- _ИСХОДНЫЙ ДОКУМЕНТ_:
● ● ● ● ●

Пережидая разлуку, Гумилев коротал свободное время в поэтических беседах у Коковцевых на Магазейной или за картами и болтовней в доме смотрителя царскосельских уделов А. А. Вульфиуса на Малой улице. Дом Вульфиусов был симпатичным, литературным – мать семейства являлась родной дочерью прославленного писателя графа Соллогуба, друга Пушкина и Белинского. Впервые появившись тут минувшей зимой, Гумилев немедленно оказался атакован многочисленным потомством Екатерины Владимировны. Анатолий, Александр, Николай, Михаил, Нина и Нелли Вульфиусы наперебой спрашивали его:
– Николай Степанович, что нового написали? Прочитайте…
Их брат, румяный николаевский старшеклассник Курт Вульфиус, пригласивший гимназическую знаменитость в гости, довольно улыбался. Гумилев не ждал, чтобы его долго упрашивали, и без всякого жеманства начал декламировать, чеканя каждый стих:
Я конквистáдор в панцире железном,
Я весело преследую звезду,
Я прохожу по пропастям и безднам
И отдыхаю в радостном саду.

● ● ● ● ●

- _ЗАДАНИЯ_:
1. Согласно тексту о Гумилеве, чьей дочерью была мать семейства Вульфиусов?
2. Перепишите в виде краткого списка абзац текста о Гумилеве, начинающийся словами «Пережидая разлуку», сохранив основные факты.
3. Допишите следующий фрагмент текста о Гумилеве, начиная сразу после последнего процитированного стиха.

- _ВЫДЕРЖКИ ИЗ ДАННЫХ_:
● ● ● ● ●

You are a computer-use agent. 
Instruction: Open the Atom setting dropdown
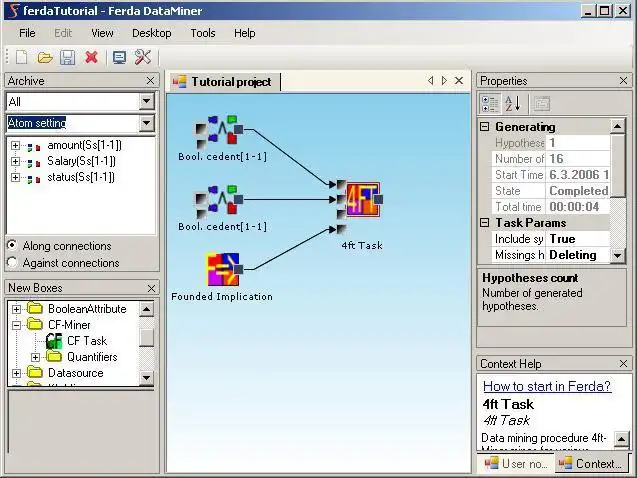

● ● ● ● ●

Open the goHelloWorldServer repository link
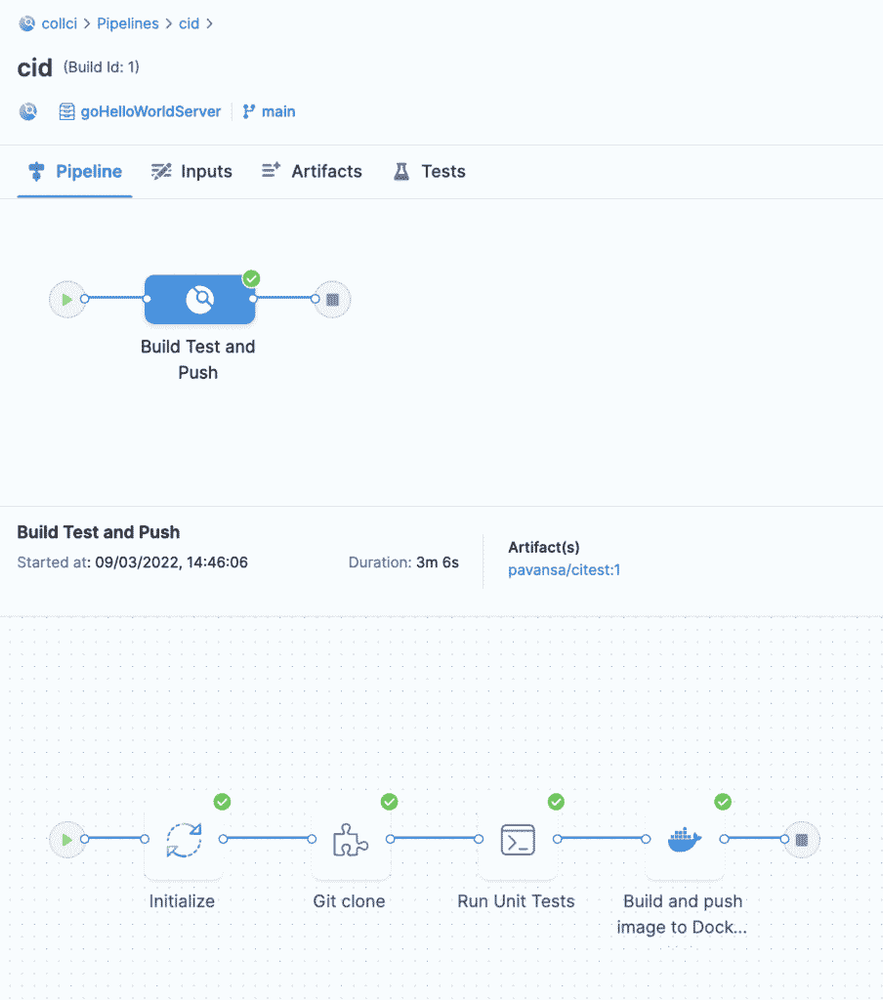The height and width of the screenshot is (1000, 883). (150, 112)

● ● ● ● ●

- _ОТВЕТЫ К ЗАДАНИЯМ_:
1. Она была родной дочерью писателя графа Соллогуба, друга Пушкина и Белинского.

2.
- В свободное время Гумилев вел поэтические беседы у Коковцевых на Магазейной. Еще он играл в карты и болтал в доме А. А. Вульфиуса, смотрителя царскосельских уделов, на Малой улице.
- Мать семейства Вульфиусов была дочерью писателя графа Соллогуба, друга Пушкина и Белинского.
- Гумилев впервые появился у Вульфиусов минувшей зимой. Дети Екатерины Владимировны (Анатолий, Александр, Николай, Михаил, Нина и Нелли) сразу стали наперебой его расспрашивать.

3.
Ему восторженно аплодировали:
– Еще, еще прочитайте…
С тех пор Гумилев с удовольствием навещал Вульфиусов по их субботним журфиксам, а в смутные апрельские дни пристрастился играть с картежным виртуозом Куртом в «винт». «Они играли запоем, как говорится, до потери сознания, – вспоминал Анатолий Вульфиус. – Если не было партнеров, они играли вдвоем в так называемый гусарский винт». В первый день пасхальных каникул, 18 апреля, Гумилев победно завершал второй роббер, когда разговор за столом вдруг съехал на фривольные слухи, вовсю идущие по городу об одной примечательной мариинской гимназистке и некоем славном герое Мукденского сражения. Ослепленный неожиданностью, Гумилев швырнул карты, громко вспылил и взвился. Разъяренных партнеров все бросились разнимать:
– Драться! Немедленно! До крови!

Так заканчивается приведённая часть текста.